Sus seguidores en la prensa han abandonado la pretendida corrección política liberal por una vergonzante hipocresía. ¡Las hordas malvadas vienen a por nuestro internacionalismo! Como si el internacionalismo fuese poco más que vuelos de primera clase y la libertad de colocar productos financieros en las diferentes franjas horarias. The Economist golpea en su portada a los manifestantes antiglobalización con el titular: “¿Por qué están equivocados?”. Nótese el uso del “ellos”, con sombra de puente levadizo siendo levantado precipitadamente . Quizá lo próximo sea: “¿Por qué no nos podemos hacer con el 99% que nos merecemos?”. 

Estoy totalmente de acuerdo en que Nigel Farage y Trump son grotescos. Pero los que defienden los acuerdos de libre comercio venden sus propias falsedades. Han insistido en que lo negro es blanco, incluso cuando los votantes imploran discrepar. En sus salas de seminarios, en sus estudios de televisión, en sus oficinas de Ginebra, han perpetrado la artimaña ideológica que iguala el internacionalismo con el libre comercio y la globalización con el descontrolado poder corporativo.

El resultado ha sido miseria para los trabajadores desde Bolton a Baltimore pasando también por Bangladesh. Pero también ha dejado a los tecnócratas con sueldos de seis cifras que supervisan nuestro sistema económico impulsando una idea zombie. Porque eso es en lo que el libre comercio se ha convertido: una idea que pierde vida y significado pero que tropieza con la falta de sustitución. Tenemos una globalización para banqueros pero no para los niños que huyen de las bombas de Siria. Tenemos seguridad para los inversores pero no para los trabajadores.

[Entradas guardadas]
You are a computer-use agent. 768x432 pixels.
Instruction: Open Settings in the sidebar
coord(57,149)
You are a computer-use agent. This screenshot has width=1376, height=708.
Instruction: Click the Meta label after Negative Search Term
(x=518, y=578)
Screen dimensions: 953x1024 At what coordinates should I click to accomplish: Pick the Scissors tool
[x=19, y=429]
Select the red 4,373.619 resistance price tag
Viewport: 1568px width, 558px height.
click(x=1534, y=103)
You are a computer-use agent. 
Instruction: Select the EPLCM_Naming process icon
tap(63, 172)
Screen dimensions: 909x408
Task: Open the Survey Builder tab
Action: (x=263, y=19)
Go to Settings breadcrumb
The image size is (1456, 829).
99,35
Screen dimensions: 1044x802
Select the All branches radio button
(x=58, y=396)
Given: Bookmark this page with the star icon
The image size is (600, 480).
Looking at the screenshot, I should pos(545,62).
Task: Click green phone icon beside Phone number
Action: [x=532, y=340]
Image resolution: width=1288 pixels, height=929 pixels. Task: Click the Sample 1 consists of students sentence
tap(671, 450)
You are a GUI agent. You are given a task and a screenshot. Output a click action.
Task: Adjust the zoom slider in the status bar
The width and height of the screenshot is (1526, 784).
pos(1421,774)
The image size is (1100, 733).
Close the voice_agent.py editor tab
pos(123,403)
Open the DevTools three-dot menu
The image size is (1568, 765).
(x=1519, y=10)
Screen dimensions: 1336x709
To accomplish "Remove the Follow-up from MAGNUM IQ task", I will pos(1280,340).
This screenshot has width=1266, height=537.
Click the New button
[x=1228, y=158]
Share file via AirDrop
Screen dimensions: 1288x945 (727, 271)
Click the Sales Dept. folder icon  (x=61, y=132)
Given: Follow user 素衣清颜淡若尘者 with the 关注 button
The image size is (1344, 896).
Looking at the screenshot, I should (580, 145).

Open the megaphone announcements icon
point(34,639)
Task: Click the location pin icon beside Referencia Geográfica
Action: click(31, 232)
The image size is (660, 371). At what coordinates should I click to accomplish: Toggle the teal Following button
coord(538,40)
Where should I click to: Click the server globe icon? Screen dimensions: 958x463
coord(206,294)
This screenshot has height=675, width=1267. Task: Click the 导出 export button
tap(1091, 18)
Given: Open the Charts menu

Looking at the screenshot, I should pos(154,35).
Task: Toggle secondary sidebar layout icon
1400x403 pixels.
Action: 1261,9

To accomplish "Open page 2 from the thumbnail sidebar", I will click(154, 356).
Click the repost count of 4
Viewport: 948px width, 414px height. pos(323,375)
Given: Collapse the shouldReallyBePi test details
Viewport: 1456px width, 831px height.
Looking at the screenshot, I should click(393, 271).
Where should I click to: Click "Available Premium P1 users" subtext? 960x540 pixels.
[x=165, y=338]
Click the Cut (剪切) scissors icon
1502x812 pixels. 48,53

Qué se pide —
¿Puedes reproducir todo lo que va desde "El resultado ha" hasta "para los trabajadores." en el texto sobre el libre comercio, cambiando "banqueros" por "especuladores"? No hace falta consultar los registros.

Solución —
El resultado ha sido miseria para los trabajadores desde Bolton a Baltimore pasando también por Bangladesh. Pero también ha dejado a los tecnócratas con sueldos de seis cifras que supervisan nuestro sistema económico impulsando una idea zombie. Porque eso es en lo que el libre comercio se ha convertido: una idea que pierde vida y significado pero que tropieza con la falta de sustitución. Tenemos una globalización para especuladores pero no para los niños que huyen de las bombas de Siria. Tenemos seguridad para los inversores pero no para los trabajadores.